Safely controlling cat fur and dander
You might not appreciate it when the cat sheds on the sofa or you find cat hair all over your favorite sweater, but cat hair doesn't pose a health risk. For someone with unpleasant allergy symptoms, the sight of cat hair might be distressing — and where there's fur, there's dander. Dander is skin flakes and it's natural.
Regardless of whether you have one of the long-haired cat breeds or a breed with short fur, there's no way to stop shedding. However, you can reduce shedding by grooming her. Brushing a cat regularly, ideally daily, removes loose hair to keep shedding to a minimum. Bathe her at least every four to six weeks with cat shampoo to remove skin flakes and saliva residue. If you want to try getting rid of dander more often, a weekly rinse with plain lukewarm water removes dander.

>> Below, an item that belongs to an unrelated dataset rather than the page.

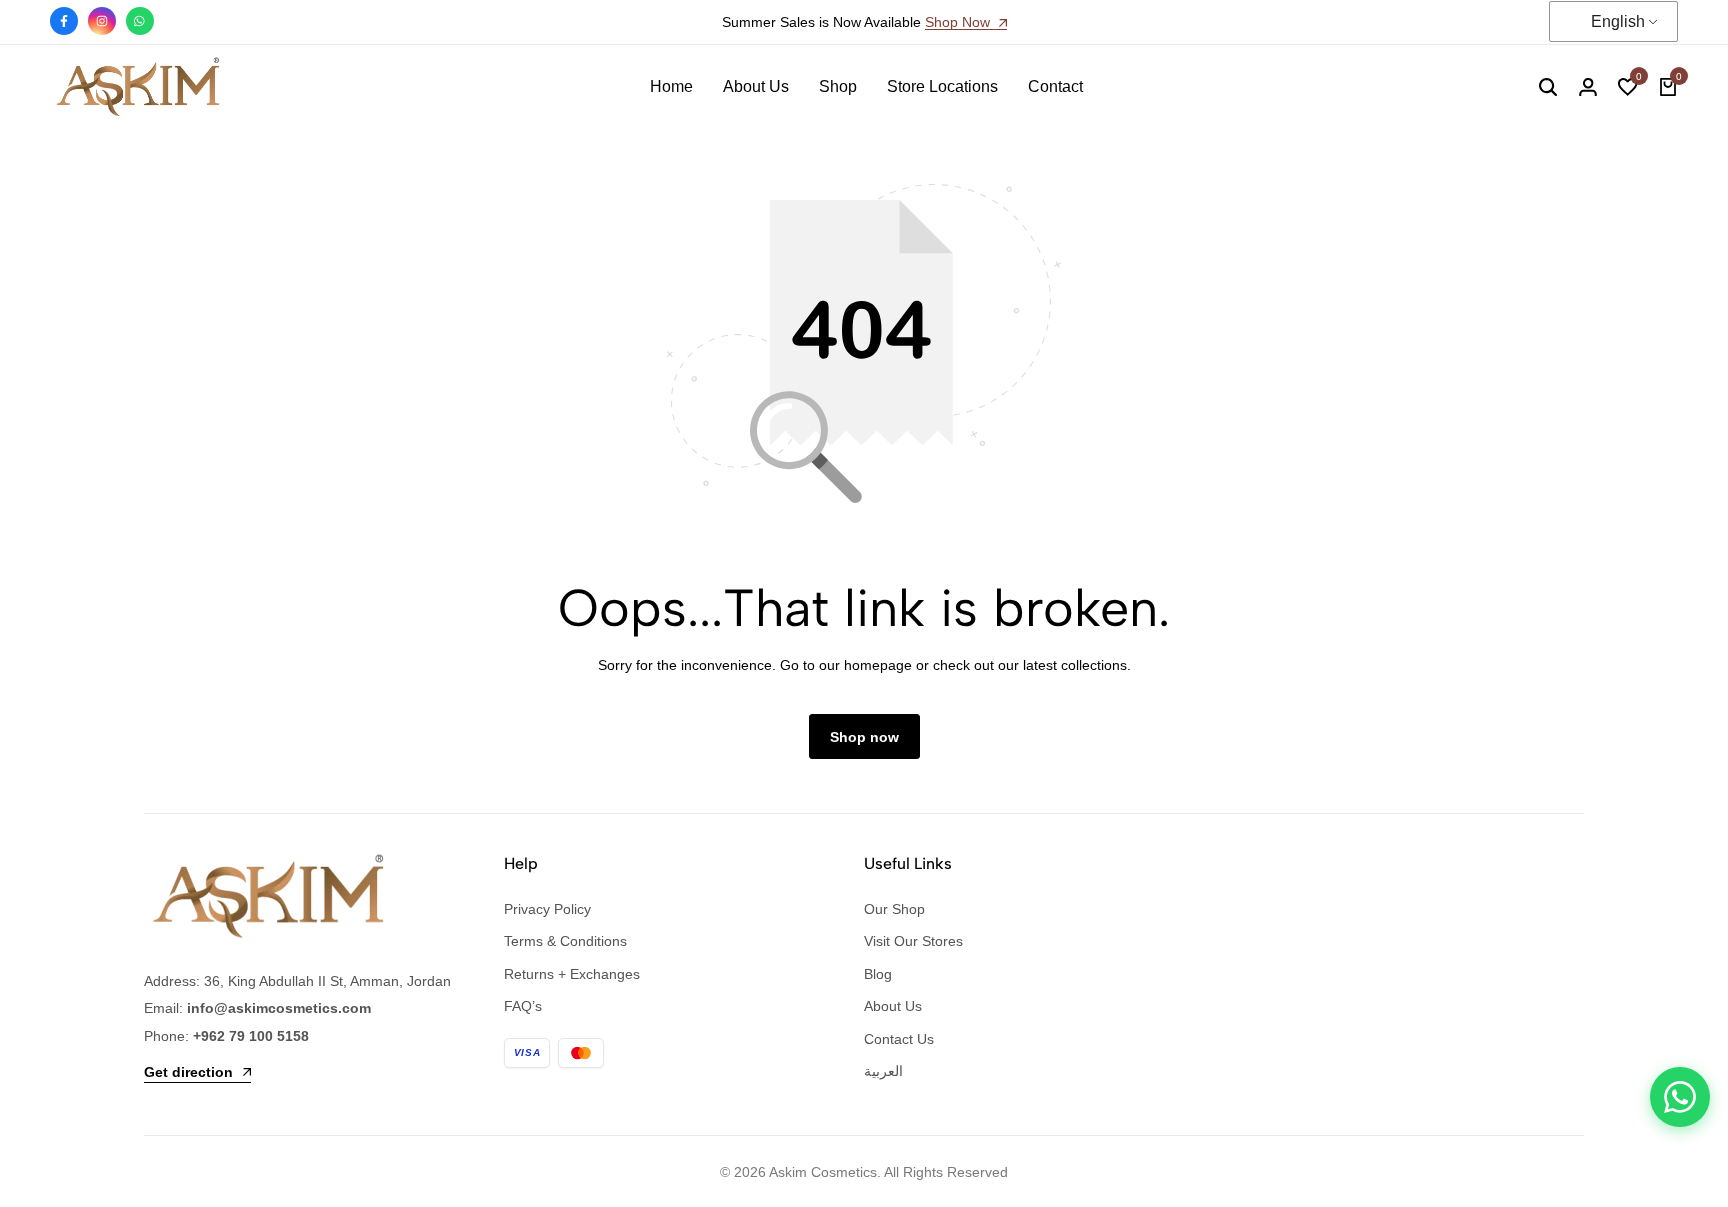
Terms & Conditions (565, 941)
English (1618, 21)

Feed your cat a quality diet and a fatty acid supplement to support healthy skin. Don't use dandruff shampoo, household cleaners, dog shampoo, or any products that contain essential oils on a cat. Cats are vulnerable to contact poisoning and can be harmed by chemicals and certain essential oils. Common ingredients such as tea tree oil are toxic to them. If you are unsure about a product, consult the ASPCA Animal Poison Control website which offers lists of substances that are toxic to pets.
Confirming a cat allergy
On the mild end of the scale, someone with a cat allergy might sneeze and experience itchy eyes in the presence of a cat. More severe symptoms can include wheezing. These reactions might happen if a sensitive person enters a room where a cat has been, even if the cat isn't present.
Allergies and sensitivities can be challenging to pinpoint because most people are exposed to multiple possible allergens at a time. The best way to confirm a suspected cat allergy is to see a doctor for allergy testing.

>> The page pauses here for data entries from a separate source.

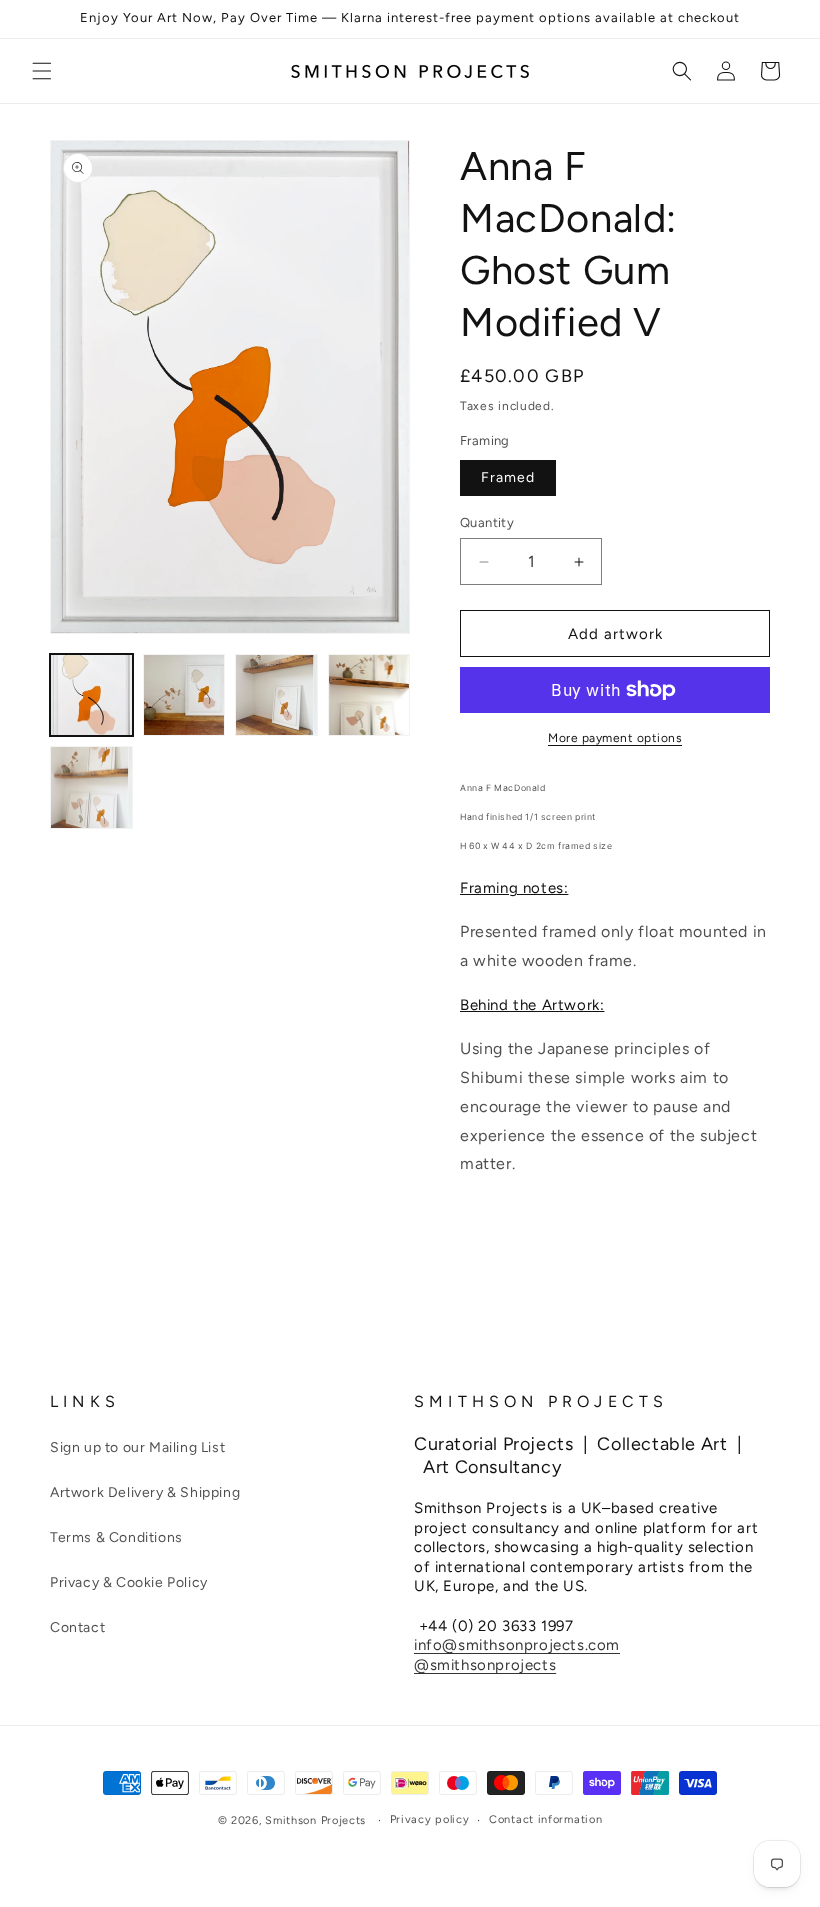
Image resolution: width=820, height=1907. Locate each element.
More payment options (615, 738)
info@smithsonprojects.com (517, 1645)
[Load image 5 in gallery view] (91, 787)
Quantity (487, 522)
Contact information (545, 1819)
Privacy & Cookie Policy (129, 1582)
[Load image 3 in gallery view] (276, 695)
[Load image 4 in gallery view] (369, 695)
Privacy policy (430, 1819)
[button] (42, 71)
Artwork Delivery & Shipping (145, 1492)
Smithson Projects (315, 1820)
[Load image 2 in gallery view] (184, 695)
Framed (508, 477)
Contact (77, 1627)
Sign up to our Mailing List (137, 1447)
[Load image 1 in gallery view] (91, 695)
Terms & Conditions (116, 1537)
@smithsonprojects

Reducing cat hair exposure
There are several ways to reduce exposure to cat dander and make your home more comfortable for someone sensitive to cats. If you're the one who's allergic, delegate cat bathing and grooming to someone else. A grooming service or mobile groomer is an option for keeping the cat as clean as possible.

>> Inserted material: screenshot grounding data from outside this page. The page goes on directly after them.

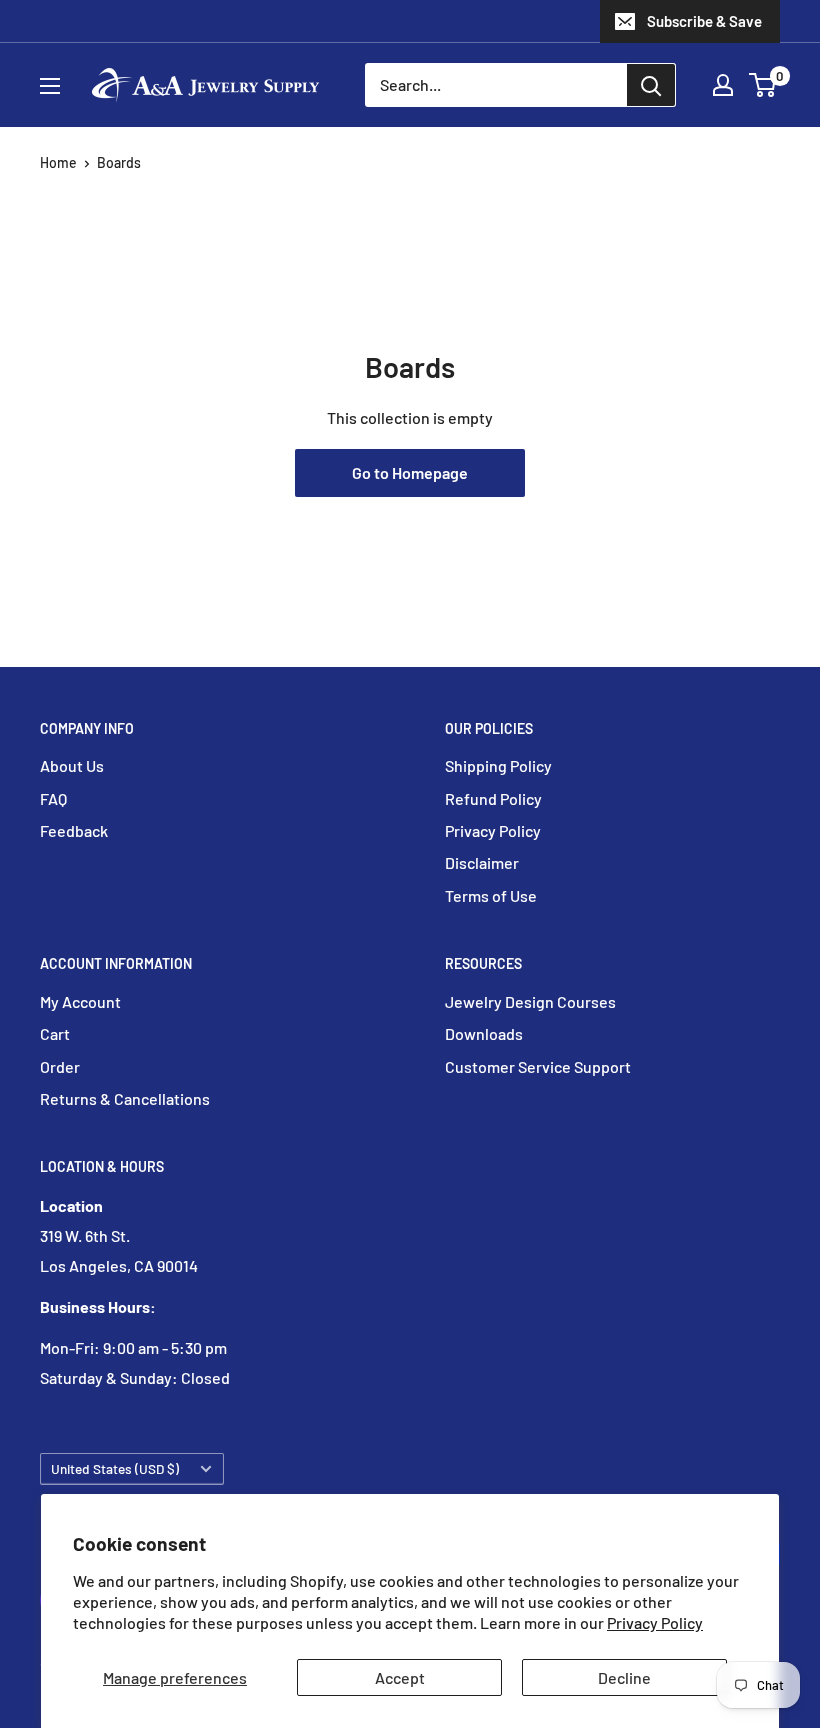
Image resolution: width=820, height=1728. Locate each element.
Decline (624, 1677)
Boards (119, 162)
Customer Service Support (538, 1066)
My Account (80, 1001)
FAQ (53, 798)
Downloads (484, 1033)
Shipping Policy (498, 765)
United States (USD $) (115, 1468)
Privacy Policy (655, 1622)
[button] (762, 85)
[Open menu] (50, 86)
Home (58, 162)
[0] (763, 85)
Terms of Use (491, 895)
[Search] (651, 85)
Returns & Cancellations (125, 1098)
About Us (72, 765)
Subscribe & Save (704, 21)
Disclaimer (482, 862)
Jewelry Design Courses (530, 1001)
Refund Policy (493, 798)
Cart (55, 1033)
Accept (400, 1677)
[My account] (723, 85)
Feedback (74, 830)
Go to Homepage (410, 472)
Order (60, 1066)
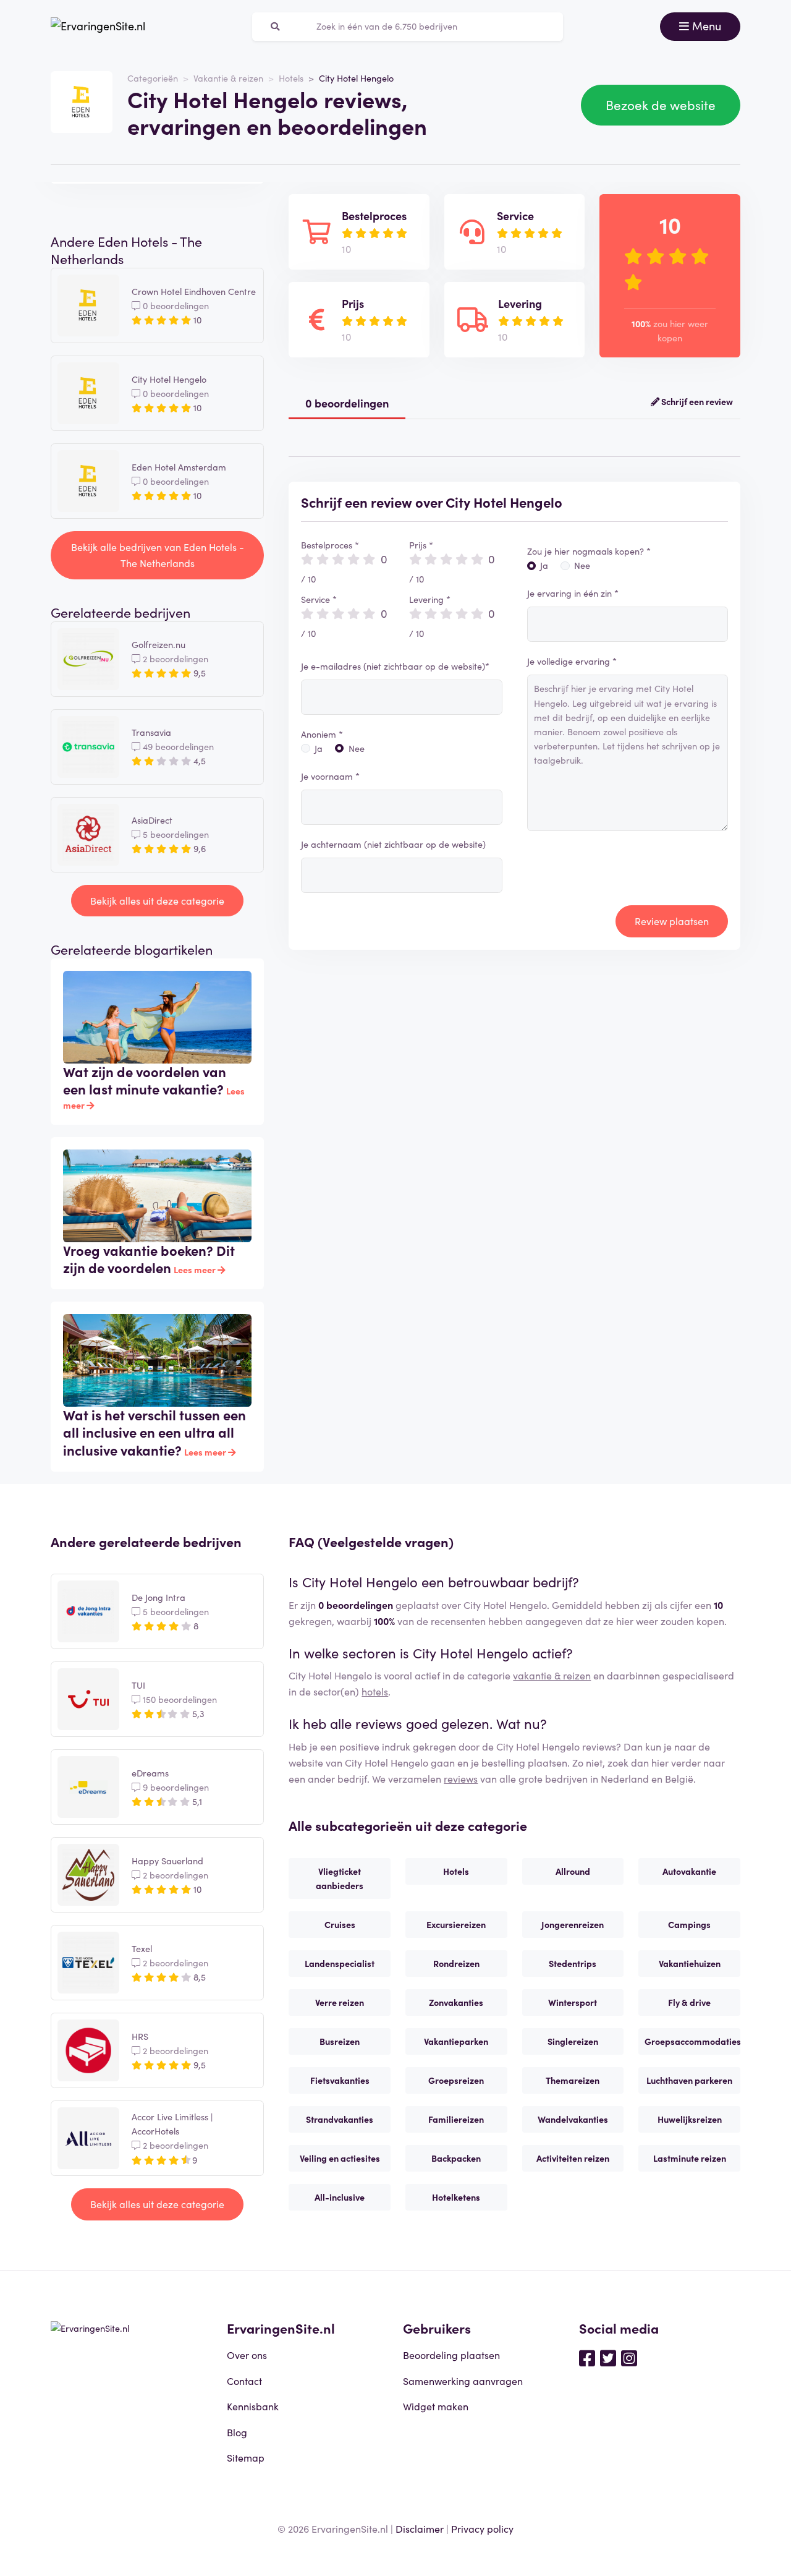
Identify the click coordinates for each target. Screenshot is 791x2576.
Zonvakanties (456, 2002)
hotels (375, 1691)
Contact (244, 2380)
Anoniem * (322, 734)
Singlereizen (573, 2041)
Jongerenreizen (572, 1924)
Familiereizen (456, 2119)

Petting her while she's on a cat tree exposes you to less of her dander than if she's sitting on you. Wash your hands after touching her. Vacuum and dust regularly, including on all surfaces used by the cat, such as upholstery, window seats, window sills, and cat trees. Shampoo rugs and carpets regularly. An air purifier or HEPA air filtration system helps remove allergens.
Cat separation options
Although it can be challenging, restricting the cat to one part of the house may provide the greatest relief for someone allergic to cats. Keep the door to the bedroom shut at all times so the cat won't be able to enter the room. This allows the affected person to sleep in an uncontaminated room. Keep the litter box as far as possible from areas of the house used by the household member or guest who is affected by cats to reduce urine odor.